TEXT SECTION
[start]

[Interview] Phonte talks Little Brother, The Foreign Exchange, and “Charity Starts At Home”

Interview by: Martin Bauman

Having earned a Grammy nomination for “Best Urban/Alternative Performance” as part of The Foreign Exchange, and recognition from the likes of Pete Rock and Ali Shaheed Muhammad throughout his career, it seems there’s little left for Phonte to prove. Rather than fall into complacency, however, the Little Brother emcee sounds as inspired as ever on his latest solo effort, Charity Starts At Home. According to the Greensboro, North Carolina emcee/singer, he’s “just getting started.” The Come Up Show caught up with Phonte ahead of his show in Toronto this Saturday, and he opened up about his time in Little Brother, his work with Nicolay as The Foreign Exchange, and his solo album, among other things. Read the full interview below.

TCUS: You’re performing in Toronto at the El Mocambo on November 17th. For those who have never seen your live performance before, what can they expect to see?

Phonte: It’s just a party, you know what I’m saying? Pretty much, it’s a one-stop shop. I cover new joints, stuff from my album Charity Starts At Home, I cover the Little Brother catalogue… It’s very much a retrospective [show]. I cover all bases, all parts of my career. It’s a marathon [laughs].

TCUS: [Laughs] Back in ’09, 9th Wonder called Toronto the hip-hop capital of the world. What are your thoughts on the music scene in Toronto?

Phonte: I think Toronto is probably one of the most musically diverse places that I’ve ever played. There’s a big melting pot of culture there, and I think that plays out in the music. You got cats like Slakah The Beatchild, who I’m a big fan of, cats like Doc McKinney… cats that always bring a little something extra to the table. I definitely think that Toronto is just one of those cities where all those things come together in a nice mix, and it shows in the music.

TCUS: While we’re still somewhat on the subject of 9th Wonder, I want to ask you about a tweet of his. He was reminiscing on Twitter, and one of the things he tweeted was “I’ll never forget those days Phonte was working at Blue Cross, then getting off and recording all night.” What are your memories from that time?

[end]

WRITTEN PROBLEM
Repeat the passage of the Phonte interview word for word, starting at the words "TCUS: You’re performing" and ending after "expect to see?".

DATA SUPPLIED
[start]

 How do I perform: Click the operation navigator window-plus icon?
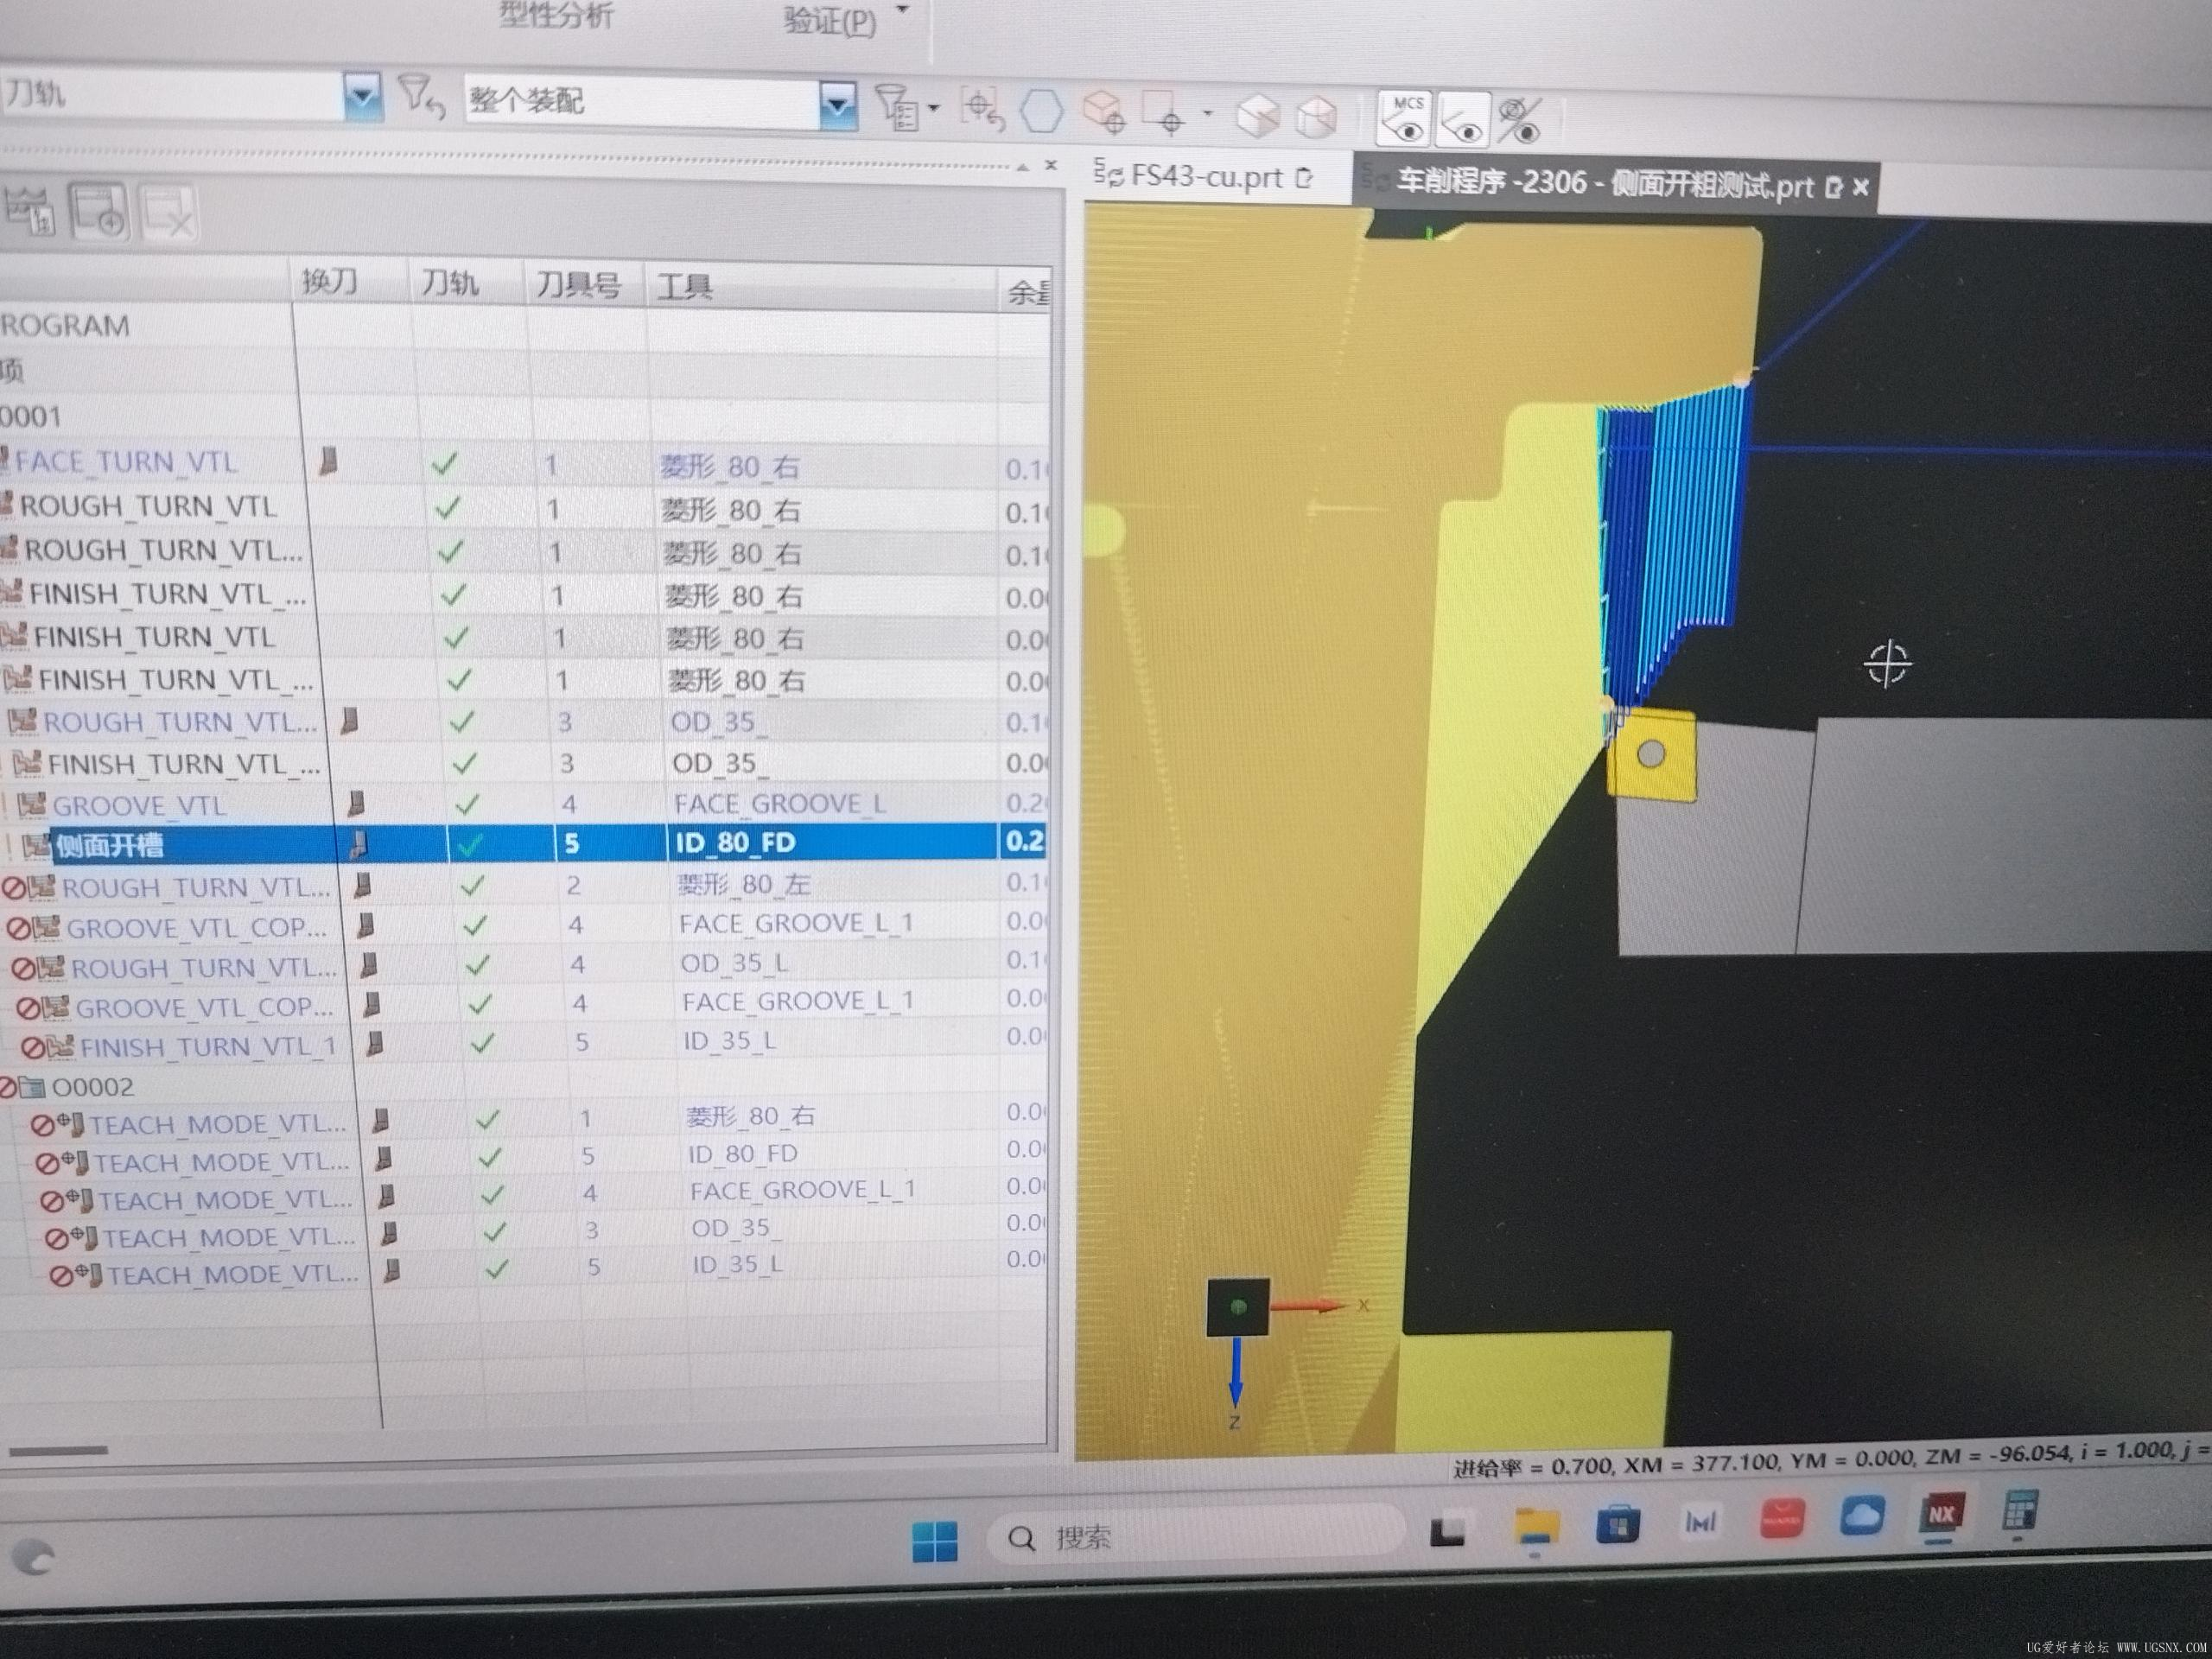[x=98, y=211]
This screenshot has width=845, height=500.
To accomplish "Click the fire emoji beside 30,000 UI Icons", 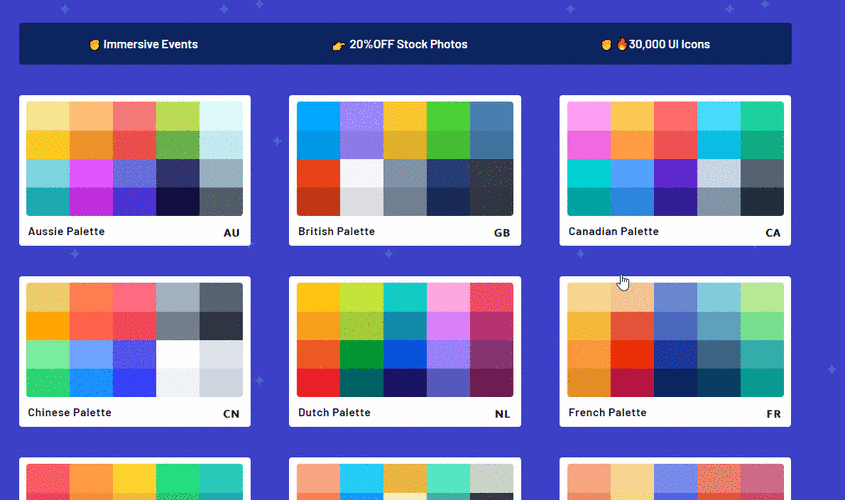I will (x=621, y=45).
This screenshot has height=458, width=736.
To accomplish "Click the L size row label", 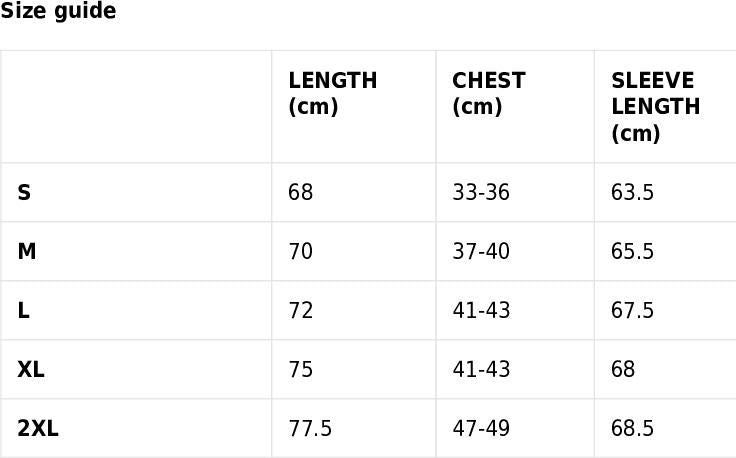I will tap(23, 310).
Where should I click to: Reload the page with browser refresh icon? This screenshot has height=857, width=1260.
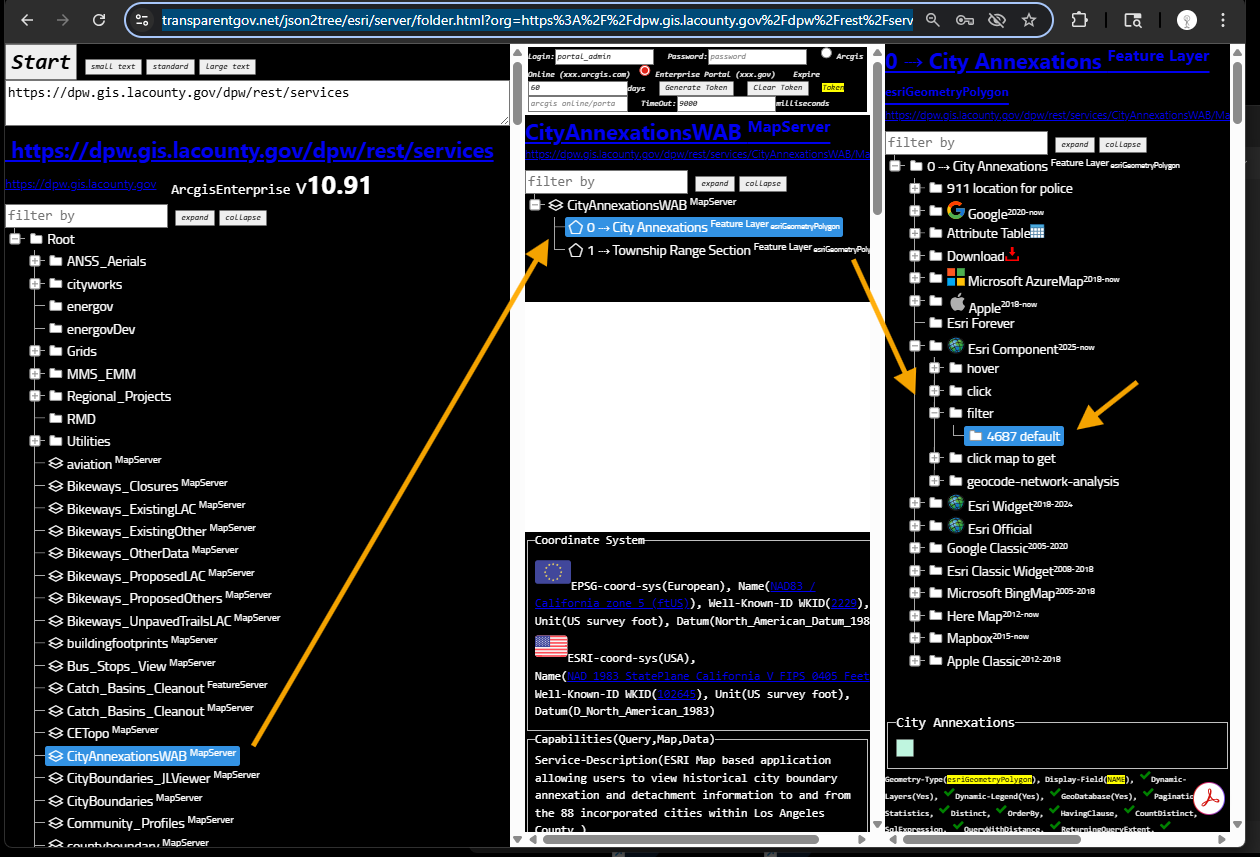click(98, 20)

[end]

ANSWER TO THIS TASK
TCUS: You’re performing in Toronto at the El Mocambo on November 17th. For those who have never seen your live performance before, what can they expect to see?